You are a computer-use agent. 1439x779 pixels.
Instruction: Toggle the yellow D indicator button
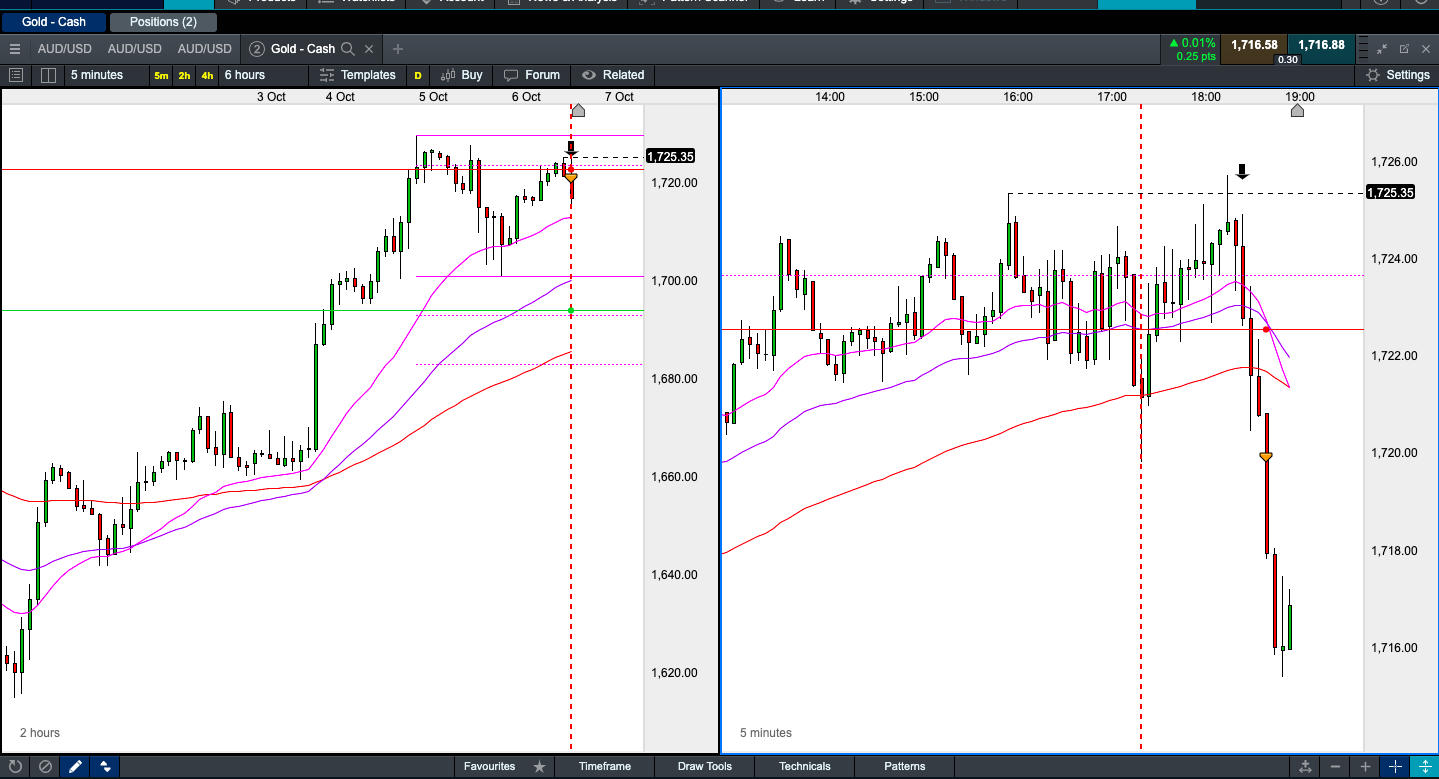418,75
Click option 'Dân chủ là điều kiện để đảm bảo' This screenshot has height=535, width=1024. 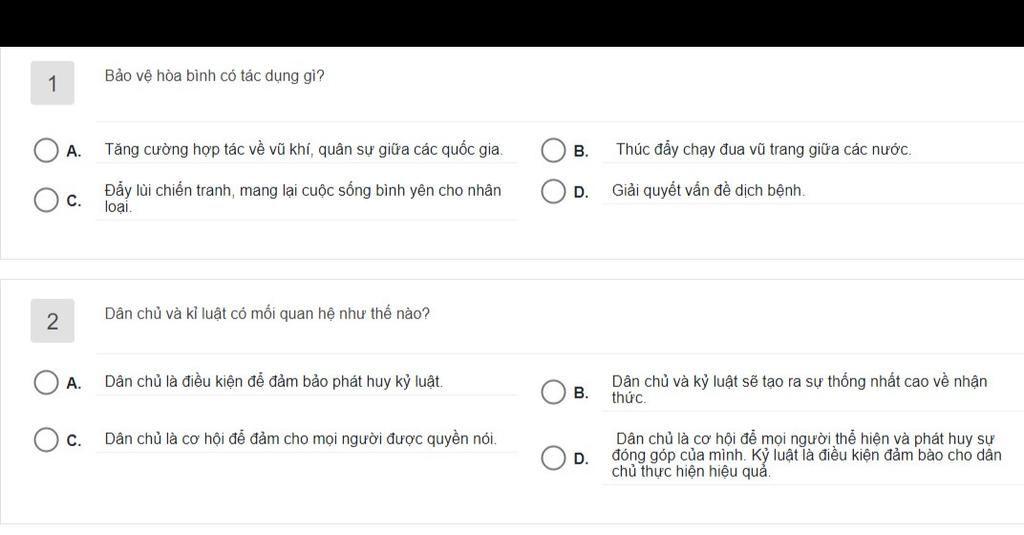tap(274, 381)
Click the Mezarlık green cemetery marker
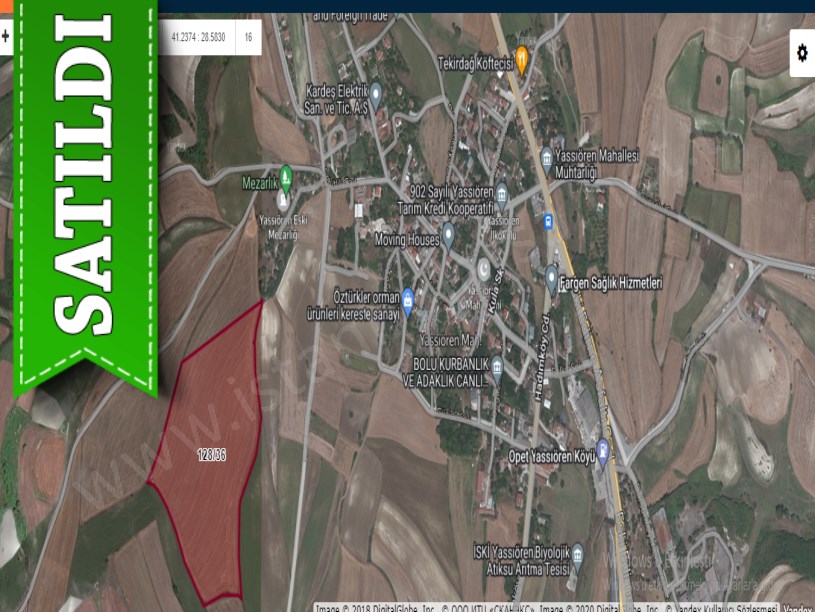This screenshot has height=612, width=815. (285, 176)
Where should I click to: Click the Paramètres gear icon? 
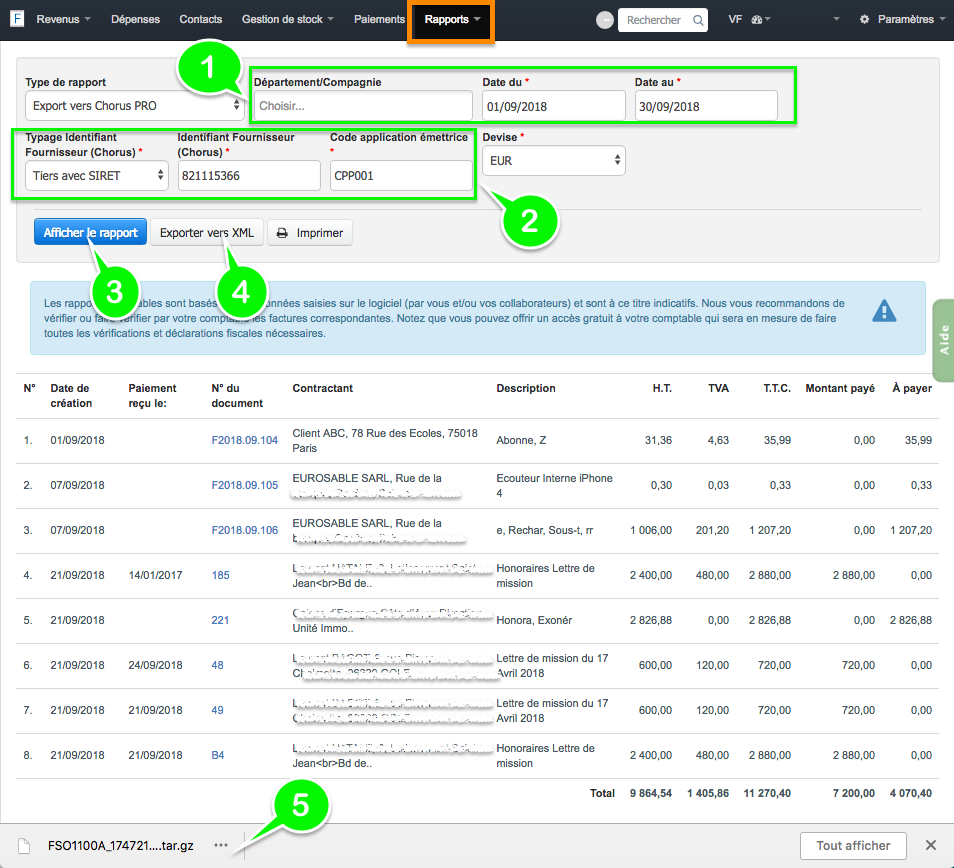click(x=865, y=20)
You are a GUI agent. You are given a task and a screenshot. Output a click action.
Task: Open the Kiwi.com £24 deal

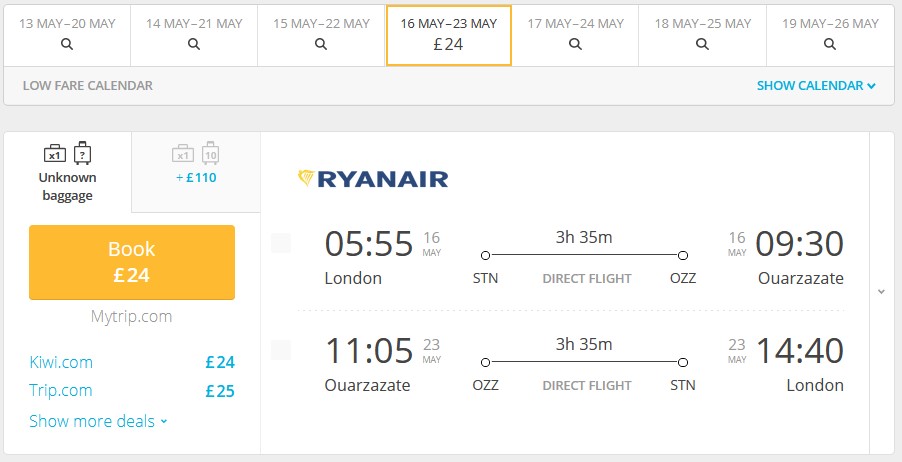click(x=132, y=362)
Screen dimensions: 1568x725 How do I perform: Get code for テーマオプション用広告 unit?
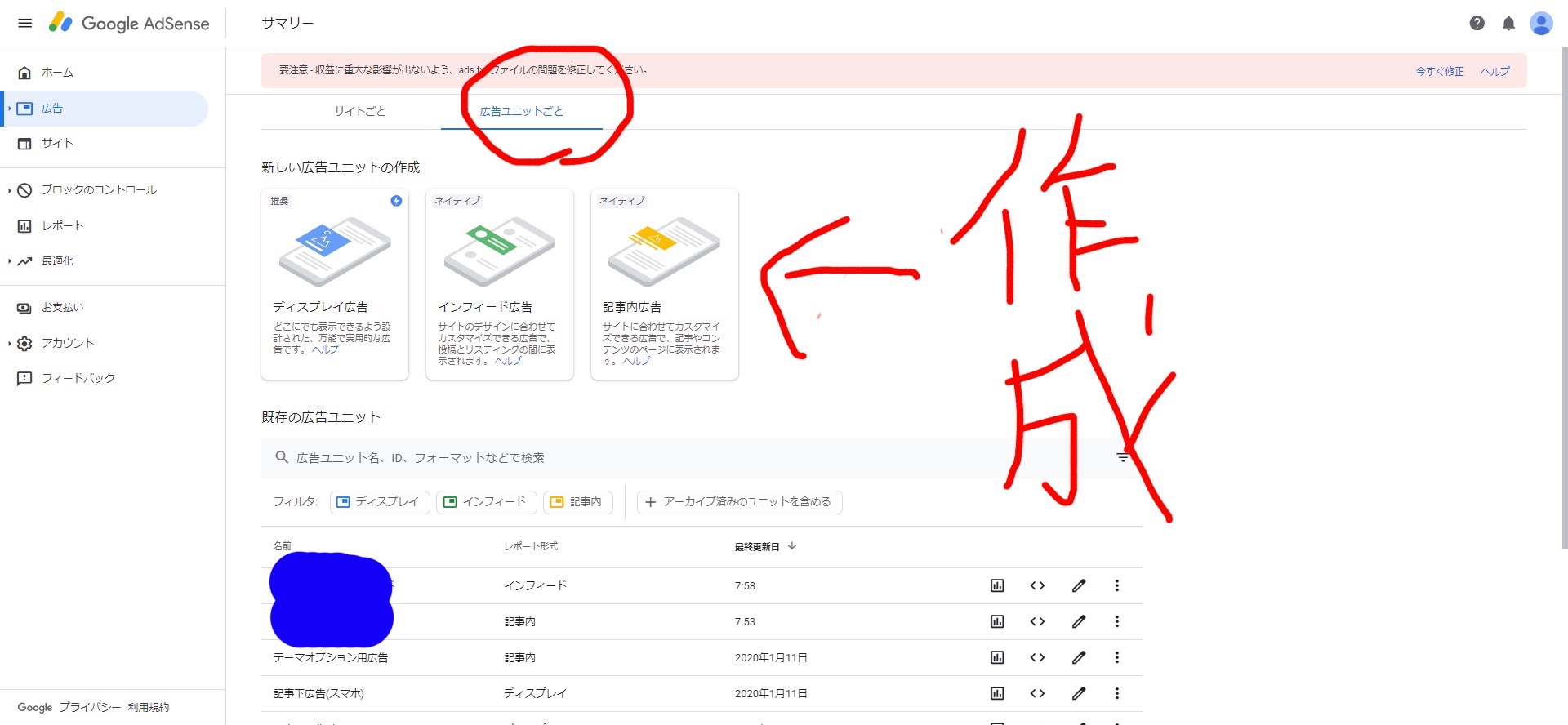pyautogui.click(x=1037, y=657)
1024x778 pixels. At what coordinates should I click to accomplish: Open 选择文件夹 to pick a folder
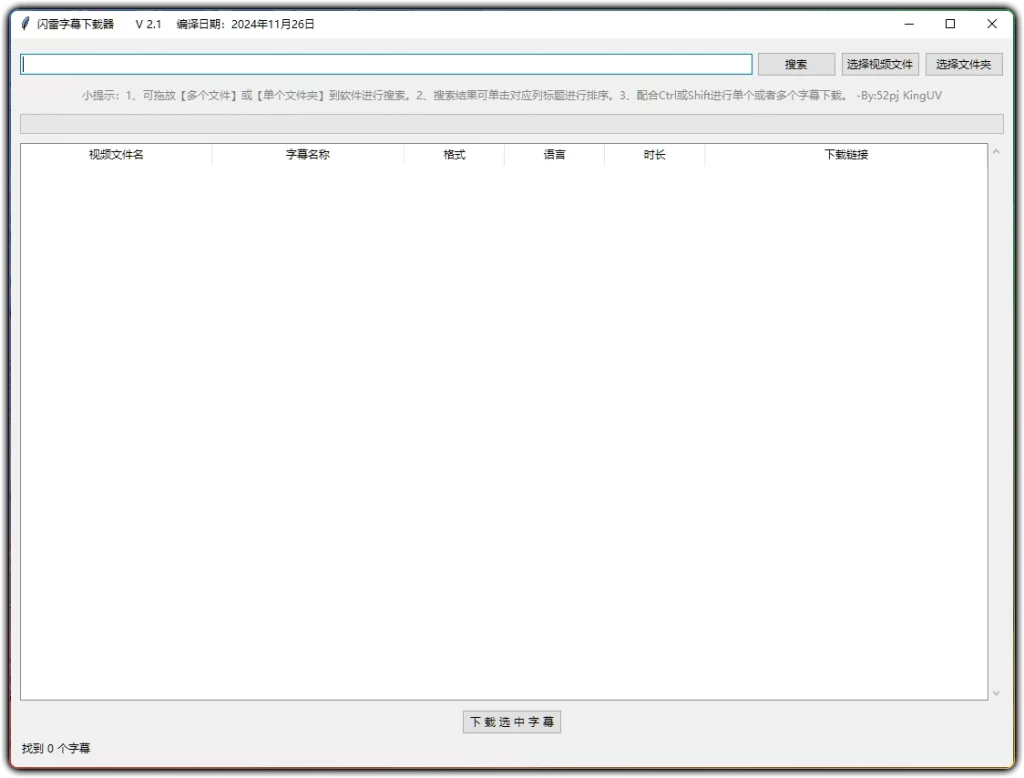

** Exercise brief **
Give again exactly the lines from the one holding "Screen dimensions: 1568x725" to the final line of the records, both ends included; any pictures stay out.

** Exercise result **
Screen dimensions: 1568x725 How do I perform: Get code for テーマオプション用広告 unit?
pyautogui.click(x=1037, y=657)
1024x778 pixels. At what coordinates should I click to accomplish: Open 选择文件夹 to pick a folder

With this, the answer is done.